Will it be a rapid rise up in pricing? Not likely, due to the oversupply situation, and while pricing may muck around in the $20's for a while, the trend will be heading up going into 2018 and beyond.
Could the uranium market be getting a bit ahead of itself at current levels? I recommend investors pull up a 5 year or 10 year chart and look at the recent move up coming out of late last year. It's just a little blip, and needs to be put into perspective.
The average investor (even the gold & silver investors that thought their bear market was bad) just don't realize just how extreme the move down in these miners has been since 2011.
For the miners to have clawed back a little bit is encouraging, and for those invested it seemed like a big move (and it was), but relative to the increases that will happen to many of these miners, this wasn't even the first inning of the game.... it was just the first base hit. ;-)
This chart that goes back to 2011 should at least put things into perspective of where we are today with #Uranium Miners, and how the recent rally factors into the big picture.

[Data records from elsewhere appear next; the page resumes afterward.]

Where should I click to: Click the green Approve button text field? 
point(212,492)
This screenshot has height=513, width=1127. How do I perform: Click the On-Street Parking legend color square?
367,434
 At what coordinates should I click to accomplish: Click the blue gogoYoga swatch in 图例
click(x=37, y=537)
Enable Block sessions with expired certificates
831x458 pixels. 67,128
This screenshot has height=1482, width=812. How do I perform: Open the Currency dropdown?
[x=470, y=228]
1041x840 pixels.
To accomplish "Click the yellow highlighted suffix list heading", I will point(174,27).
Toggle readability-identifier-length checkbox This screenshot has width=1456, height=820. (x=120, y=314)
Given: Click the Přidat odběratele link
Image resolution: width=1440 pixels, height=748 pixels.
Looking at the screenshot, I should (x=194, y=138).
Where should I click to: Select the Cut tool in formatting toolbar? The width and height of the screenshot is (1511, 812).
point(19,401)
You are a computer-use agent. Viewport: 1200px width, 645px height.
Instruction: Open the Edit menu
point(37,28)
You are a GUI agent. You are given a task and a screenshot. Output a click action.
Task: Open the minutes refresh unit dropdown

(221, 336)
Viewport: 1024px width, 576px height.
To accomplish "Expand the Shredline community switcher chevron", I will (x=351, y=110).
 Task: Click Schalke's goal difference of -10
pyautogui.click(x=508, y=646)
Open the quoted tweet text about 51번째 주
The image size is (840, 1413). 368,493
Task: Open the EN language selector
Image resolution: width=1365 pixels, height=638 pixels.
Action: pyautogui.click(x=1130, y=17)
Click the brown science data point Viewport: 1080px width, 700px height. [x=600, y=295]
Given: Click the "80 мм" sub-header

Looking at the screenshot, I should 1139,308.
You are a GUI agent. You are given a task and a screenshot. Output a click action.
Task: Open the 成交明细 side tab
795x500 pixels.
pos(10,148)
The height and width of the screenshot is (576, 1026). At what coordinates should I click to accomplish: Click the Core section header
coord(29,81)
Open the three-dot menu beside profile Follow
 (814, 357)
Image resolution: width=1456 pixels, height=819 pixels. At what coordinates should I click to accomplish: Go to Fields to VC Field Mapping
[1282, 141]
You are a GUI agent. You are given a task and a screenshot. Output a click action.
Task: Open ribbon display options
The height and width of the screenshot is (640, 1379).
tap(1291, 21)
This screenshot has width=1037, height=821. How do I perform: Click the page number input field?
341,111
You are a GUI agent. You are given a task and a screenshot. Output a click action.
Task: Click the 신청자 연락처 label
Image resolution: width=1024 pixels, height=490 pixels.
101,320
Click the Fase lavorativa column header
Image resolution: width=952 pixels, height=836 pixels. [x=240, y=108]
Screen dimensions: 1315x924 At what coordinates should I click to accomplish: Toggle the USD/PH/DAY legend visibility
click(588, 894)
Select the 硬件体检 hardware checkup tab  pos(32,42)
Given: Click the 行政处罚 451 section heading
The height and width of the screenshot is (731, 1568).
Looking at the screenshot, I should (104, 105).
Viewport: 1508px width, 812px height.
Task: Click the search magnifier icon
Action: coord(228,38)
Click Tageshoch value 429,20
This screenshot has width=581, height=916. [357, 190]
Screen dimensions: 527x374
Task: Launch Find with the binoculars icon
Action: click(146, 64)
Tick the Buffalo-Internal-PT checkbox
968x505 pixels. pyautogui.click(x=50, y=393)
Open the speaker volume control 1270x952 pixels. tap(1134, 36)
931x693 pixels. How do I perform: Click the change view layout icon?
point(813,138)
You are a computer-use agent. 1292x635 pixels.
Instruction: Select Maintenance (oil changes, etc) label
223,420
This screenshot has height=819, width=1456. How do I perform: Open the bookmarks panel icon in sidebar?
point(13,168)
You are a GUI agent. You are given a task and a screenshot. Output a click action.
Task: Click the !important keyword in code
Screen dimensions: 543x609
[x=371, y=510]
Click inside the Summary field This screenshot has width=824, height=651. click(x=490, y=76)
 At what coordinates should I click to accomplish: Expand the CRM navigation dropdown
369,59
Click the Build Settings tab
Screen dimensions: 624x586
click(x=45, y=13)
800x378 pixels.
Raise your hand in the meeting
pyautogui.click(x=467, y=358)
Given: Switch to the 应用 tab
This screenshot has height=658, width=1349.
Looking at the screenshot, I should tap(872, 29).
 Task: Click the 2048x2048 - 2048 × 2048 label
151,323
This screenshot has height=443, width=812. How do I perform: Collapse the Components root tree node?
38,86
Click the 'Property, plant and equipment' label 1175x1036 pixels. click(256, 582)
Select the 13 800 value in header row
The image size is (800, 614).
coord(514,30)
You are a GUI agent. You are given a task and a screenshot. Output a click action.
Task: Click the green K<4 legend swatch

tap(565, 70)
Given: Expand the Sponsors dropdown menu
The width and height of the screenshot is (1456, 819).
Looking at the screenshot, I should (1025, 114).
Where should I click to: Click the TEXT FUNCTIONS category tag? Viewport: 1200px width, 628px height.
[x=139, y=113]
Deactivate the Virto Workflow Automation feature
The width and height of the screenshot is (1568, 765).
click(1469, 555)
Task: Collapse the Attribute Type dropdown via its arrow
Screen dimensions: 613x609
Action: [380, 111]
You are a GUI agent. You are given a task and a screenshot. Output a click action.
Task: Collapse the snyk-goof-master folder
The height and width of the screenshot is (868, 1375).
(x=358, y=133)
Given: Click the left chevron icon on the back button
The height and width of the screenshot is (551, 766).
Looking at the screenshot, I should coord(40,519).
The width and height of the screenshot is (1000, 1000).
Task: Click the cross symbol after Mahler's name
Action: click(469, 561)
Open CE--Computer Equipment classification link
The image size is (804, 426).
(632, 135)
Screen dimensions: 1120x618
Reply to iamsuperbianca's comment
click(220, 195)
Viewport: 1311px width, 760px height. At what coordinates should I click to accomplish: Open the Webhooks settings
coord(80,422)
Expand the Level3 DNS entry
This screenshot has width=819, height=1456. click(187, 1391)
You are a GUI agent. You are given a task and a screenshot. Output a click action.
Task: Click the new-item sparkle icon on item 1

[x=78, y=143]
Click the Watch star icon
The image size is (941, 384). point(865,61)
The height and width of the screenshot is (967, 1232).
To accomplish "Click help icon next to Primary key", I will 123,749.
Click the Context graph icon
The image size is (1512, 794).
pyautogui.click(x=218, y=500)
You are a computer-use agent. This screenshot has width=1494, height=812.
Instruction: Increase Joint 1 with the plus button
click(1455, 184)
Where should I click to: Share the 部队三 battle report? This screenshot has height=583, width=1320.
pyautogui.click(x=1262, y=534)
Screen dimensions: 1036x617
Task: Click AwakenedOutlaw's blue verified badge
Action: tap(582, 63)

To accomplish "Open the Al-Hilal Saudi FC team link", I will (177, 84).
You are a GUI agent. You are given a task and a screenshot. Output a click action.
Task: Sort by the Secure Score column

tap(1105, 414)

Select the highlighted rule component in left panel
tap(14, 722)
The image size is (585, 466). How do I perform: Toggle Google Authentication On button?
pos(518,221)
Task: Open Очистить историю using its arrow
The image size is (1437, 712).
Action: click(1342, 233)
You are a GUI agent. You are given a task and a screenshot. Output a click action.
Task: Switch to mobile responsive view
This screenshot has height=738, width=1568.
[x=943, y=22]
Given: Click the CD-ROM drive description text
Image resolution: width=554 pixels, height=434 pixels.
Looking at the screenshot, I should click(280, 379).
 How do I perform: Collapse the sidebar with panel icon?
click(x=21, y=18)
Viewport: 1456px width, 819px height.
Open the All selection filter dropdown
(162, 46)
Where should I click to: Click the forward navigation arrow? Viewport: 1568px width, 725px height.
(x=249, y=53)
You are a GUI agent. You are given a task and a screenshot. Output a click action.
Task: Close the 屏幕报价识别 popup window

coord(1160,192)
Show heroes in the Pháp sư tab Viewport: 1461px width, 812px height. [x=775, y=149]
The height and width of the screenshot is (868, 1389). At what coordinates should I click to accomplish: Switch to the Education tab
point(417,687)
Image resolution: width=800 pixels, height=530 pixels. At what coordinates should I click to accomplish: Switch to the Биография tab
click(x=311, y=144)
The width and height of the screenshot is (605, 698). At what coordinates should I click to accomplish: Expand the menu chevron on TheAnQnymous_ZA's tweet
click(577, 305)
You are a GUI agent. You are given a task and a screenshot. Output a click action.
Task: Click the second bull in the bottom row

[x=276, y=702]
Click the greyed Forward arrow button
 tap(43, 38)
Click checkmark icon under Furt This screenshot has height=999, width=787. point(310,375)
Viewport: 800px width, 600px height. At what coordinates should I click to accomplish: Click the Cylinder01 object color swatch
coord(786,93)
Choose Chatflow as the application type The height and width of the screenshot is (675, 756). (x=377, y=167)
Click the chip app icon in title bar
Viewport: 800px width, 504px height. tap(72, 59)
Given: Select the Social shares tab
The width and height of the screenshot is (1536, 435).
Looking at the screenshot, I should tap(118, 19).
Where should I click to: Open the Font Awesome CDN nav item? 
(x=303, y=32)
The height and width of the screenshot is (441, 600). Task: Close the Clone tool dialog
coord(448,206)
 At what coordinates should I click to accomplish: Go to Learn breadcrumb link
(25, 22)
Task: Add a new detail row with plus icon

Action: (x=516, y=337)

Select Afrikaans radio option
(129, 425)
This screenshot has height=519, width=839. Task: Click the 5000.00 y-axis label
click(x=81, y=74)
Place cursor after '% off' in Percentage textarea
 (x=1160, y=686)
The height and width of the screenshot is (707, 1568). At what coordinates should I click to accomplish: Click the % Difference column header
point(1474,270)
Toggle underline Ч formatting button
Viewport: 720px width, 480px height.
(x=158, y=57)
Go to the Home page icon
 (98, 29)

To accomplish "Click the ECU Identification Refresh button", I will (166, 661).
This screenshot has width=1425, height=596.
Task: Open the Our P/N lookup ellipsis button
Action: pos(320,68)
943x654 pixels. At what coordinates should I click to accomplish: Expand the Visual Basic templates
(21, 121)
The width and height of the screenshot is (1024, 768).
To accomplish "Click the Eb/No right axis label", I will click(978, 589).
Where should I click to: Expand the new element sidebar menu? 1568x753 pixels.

@Wannabeinvestor@Pon, he does think we may have seen the bottom but he also cautions that the spot market is volatile. For example, unlike the recent assertations by Cantor whereby the bulk of Japanese inventory is in completed fuel assemblies that are specific to the reactor they were designed for, he claims TEPCO alone is sitting on quite a bit of EUP, not fabricated fuel, in their inventory which is highly sellable and TEPCO's finance guys are pushing for this material to be sold. His also thinks that many existing mines can cover their cash costs at $25/ lbs, so he thinks a sustained re-rating of uranium prices in the near term can only happen if mine supply were to be curbed further.
@Wannabeinvestor@barracuda, he was quite surprised by the rally in spot (and $U). two weeks ago he said he'd be very surprised if spot broke $30/lbs as part of this rally. so far he appears to be right, although in my view the biggest roadblock for the uranium rally turned out to be the Toshiba/ Westinghouse bombshell.